Idea: By definition of $\epsilon_{n,c}$, it holds that

$$\epsilon_{n,c} \geq | \log(L_{n,\hat{h}_n}) - [\langle \hat{h}_n,Z_n \rangle - \frac{1}{2} \langle \hat{h}_n, I(\theta_0)\hat{h}_n \rangle ] |.$$

if $|\hat{h}_n| \leq c$.

Now, by the triangle inequality, it holds that

$$| \log(L_{n,\hat{h}_n}) - [\langle \hat{h}_n,Z_n \rangle - \frac{1}{2} \langle \hat{h}_n, I(\theta_0)\hat{h}_n \rangle ] | \leq \log(L_{n,\hat{h}_n}) + \langle \hat{h}_n,Z_n \rangle - \frac{1}{2} \langle \hat{h}_n, I(\theta_0)\hat{h}_n \rangle$$

and, by the reverse triangle, inequality it holds that

$$| \log(L_{n,\hat{h}_n}) - [\langle \hat{h}_n,Z_n \rangle - \frac{1}{2} \langle \hat{h}_n, I(\theta_0)\hat{h}_n \rangle ] | \geq \Bigl| | \log(L_{n,\hat{h}_n})| - |\langle \hat{h}_n,Z_n \rangle - \frac{1}{2} \langle \hat{h}_n, I(\theta_0)\hat{h}_n| \Bigl|.$$

However, I don't see how either of those yield

$$\log(L_{n,\hat{h}_n}) \leq \langle \hat{h}_n, Z_n \rangle - \frac{1}{2} \langle \hat{h}_n, I(\theta_0) \hat{h}_n \rangle + \epsilon_{n,c}$$

which would yield the step of the proof.

I believe you don't need the definitions of the variables to answer my question, however, here they are for completeness:

Let $X_1, \dots, X_n$ be i.i.d. according to a q.m.d. (quadratic mean differentiable) family $\{P_{\theta}, \theta \in \Omega \}$ with derivative $\eta(x,\theta)$ and $\Omega$ is an open subset of $\mathbb{R}^k$. Assume each $P_{\theta}$ is absolutely continuous with respect to a $\sigma$-finite measure $\mu$, and set $p_{\theta}(x) = dP_{\theta}(x)/d\mu(x).$ Suppose the Fisher information matrix $I(\theta_0)$ is positive definite.

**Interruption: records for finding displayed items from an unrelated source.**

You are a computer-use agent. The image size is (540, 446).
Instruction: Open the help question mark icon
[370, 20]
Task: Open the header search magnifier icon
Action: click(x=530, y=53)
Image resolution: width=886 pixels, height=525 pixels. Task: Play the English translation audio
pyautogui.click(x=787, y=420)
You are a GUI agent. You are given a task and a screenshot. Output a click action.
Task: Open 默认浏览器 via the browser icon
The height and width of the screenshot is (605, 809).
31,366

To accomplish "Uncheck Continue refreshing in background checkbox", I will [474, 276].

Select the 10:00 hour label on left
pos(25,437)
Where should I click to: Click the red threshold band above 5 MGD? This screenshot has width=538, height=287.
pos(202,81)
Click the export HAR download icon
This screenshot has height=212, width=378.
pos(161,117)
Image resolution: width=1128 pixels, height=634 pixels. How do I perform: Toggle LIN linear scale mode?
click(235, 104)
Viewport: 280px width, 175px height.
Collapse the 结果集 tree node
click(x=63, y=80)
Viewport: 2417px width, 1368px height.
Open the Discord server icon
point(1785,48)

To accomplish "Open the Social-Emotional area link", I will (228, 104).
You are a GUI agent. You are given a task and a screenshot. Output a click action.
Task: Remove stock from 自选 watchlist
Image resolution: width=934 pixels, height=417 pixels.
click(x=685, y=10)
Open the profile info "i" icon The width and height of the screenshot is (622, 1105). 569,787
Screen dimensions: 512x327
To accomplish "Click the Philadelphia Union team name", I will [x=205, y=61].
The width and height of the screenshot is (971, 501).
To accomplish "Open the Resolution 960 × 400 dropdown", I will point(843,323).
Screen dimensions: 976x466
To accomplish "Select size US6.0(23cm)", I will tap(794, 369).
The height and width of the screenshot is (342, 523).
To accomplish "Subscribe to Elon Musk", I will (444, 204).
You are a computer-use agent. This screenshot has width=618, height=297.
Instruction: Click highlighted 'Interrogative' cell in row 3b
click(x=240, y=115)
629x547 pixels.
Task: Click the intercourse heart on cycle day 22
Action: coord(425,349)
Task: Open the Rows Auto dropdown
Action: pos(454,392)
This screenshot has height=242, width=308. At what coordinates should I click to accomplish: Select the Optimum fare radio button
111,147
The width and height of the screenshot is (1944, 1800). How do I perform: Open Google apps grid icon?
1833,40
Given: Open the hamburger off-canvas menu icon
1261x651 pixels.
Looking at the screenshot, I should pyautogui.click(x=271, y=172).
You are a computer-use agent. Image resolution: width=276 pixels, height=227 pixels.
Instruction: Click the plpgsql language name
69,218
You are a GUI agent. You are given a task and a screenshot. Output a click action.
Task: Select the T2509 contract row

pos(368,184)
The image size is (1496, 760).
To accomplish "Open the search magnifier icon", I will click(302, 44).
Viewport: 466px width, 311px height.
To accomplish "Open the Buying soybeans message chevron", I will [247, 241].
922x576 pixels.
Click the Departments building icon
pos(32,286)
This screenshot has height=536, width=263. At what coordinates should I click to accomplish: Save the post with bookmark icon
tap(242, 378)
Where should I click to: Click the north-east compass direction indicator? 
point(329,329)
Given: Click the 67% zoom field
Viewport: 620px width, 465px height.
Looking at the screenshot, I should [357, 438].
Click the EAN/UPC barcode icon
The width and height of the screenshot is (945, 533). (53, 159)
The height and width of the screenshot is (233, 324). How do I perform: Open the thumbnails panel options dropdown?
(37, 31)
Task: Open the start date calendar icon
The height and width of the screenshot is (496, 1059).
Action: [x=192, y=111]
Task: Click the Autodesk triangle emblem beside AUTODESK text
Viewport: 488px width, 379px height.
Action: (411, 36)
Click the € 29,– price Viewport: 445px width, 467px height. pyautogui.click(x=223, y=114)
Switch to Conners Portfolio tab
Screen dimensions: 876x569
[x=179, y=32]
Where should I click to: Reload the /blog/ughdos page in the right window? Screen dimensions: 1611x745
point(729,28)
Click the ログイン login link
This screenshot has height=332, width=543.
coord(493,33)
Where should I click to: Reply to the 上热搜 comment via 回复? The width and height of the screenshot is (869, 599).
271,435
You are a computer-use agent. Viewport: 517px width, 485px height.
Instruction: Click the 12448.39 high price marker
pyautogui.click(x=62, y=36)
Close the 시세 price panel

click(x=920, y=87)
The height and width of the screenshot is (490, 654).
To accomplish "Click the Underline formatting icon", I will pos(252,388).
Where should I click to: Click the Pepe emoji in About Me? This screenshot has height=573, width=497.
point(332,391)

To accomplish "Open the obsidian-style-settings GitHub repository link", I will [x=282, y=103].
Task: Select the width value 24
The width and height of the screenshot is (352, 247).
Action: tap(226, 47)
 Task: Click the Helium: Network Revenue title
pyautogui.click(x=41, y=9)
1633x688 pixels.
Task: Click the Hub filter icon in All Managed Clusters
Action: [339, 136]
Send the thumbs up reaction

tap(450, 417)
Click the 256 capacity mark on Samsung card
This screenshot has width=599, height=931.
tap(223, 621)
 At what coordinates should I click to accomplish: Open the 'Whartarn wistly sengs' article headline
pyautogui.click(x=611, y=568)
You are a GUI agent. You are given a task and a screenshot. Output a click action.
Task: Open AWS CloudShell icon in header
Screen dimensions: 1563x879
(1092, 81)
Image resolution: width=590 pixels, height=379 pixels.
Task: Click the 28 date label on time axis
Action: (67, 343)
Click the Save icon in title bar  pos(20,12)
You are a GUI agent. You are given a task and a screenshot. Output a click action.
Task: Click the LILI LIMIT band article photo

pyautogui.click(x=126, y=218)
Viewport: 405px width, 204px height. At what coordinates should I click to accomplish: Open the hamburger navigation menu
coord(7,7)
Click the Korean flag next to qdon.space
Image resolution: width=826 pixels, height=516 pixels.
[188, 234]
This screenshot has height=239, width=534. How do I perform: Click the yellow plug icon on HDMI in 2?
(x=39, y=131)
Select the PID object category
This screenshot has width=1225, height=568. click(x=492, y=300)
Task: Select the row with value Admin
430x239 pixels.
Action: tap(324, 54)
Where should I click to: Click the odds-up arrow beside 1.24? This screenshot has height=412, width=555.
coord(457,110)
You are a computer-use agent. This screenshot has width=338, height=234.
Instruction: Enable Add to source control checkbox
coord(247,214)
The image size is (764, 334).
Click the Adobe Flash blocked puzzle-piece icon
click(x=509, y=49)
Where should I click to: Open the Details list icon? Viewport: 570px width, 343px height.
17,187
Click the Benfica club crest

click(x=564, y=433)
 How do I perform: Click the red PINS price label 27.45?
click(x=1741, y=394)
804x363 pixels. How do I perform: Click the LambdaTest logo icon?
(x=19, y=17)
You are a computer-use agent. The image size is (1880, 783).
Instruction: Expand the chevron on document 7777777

Define the likelihood function $L_n(\cdot)$ by

$$L_n(\theta) = \prod_{i=1}^n p_{\theta}(X_i).$$

Define the score function $\tilde{\eta}(x,\theta)$ by

$$\tilde{\eta}(x,\theta) = \frac{2 \eta (x,\theta)}{p_{\theta}^{1/2}}$$

if $p_{\theta}(x) > 0$ and $\tilde{\eta}(x,\theta) = 0$ otherwise. Also, define the normalized score vector $Z_n$ by

$$Z_n = Z_{n,\theta_0} = n^{-1/2} \sum_{i=1}^n \tilde{\eta}(X_i,\theta_0).$$

Fix $\theta_0$ and consider the likelihood ratio $L_{n,h}$ defined by

$$L_{n,h} = \frac{L_n(\theta_0 + hn^{-1/2})}{L_n(\theta_0)} = \prod_{i=1}^n \frac{p_{\theta_0 + h n^{-1/2}}(X_i)}{p_{\theta_0}(X_i)}.$$

Suppose $\hat{\theta}_n$ is an efficient estimator for $\theta$ assuming $\theta \in \Omega$. Define the likelihood ratio $R_n = L_n(\hat{\theta}_n)/L_n(\theta_0)$.

Define $\hat{h}_n := n^{1/2}(\hat{\theta}_n − \theta_0)$ so that $2 \log(R_n) = 2 \log(L_{n,\hat{h}_n})$.

Source: E.L. Lehmann and J. P. Romano, Testing Statistical Hypotheses, Springer Science+Business Media, 2008. It is freely accessible here: https://sites.stat.washington.edu/jaw/COURSES/580s/582/HO/Lehmann_and_Romano-TestingStatisticalHypotheses.pdf

1

There are 1 best solutions below

1
On BEST ANSWER

Ignoring all the specific notation, the quantity $\epsilon_{n,c}$ has a definition of the form $$\epsilon = \sup_h\left\vert a(h)-b(h)\right\vert,$$ where $a(h)$ and $b(h)$ are two other quantities depending on $h$.

In these terms, the next inequality in the proof is (up to multiplication by 2) of the form $$a(\hat{h})\leq b(\hat{h})+\epsilon,$$ with $\hat{h}$ one of the possible parameters in the supremum.

I don't really see the relevance of the triangle inequality, since this type of estimate is more direct: \begin{align*} a(\hat{h})&=b(\hat{h})+(a(\hat{h})-b(\hat{h})) \\&\leq b(\hat{h}) + \left\vert a(\hat{h})-b(\hat{h})\right\vert \\&\leq b(\hat{h}) + \sup_h\left\vert a(h)-b(h)\right\vert \\&= b(\hat{h})+\epsilon, \end{align*} using only the basic properties of the absolute value and supremum.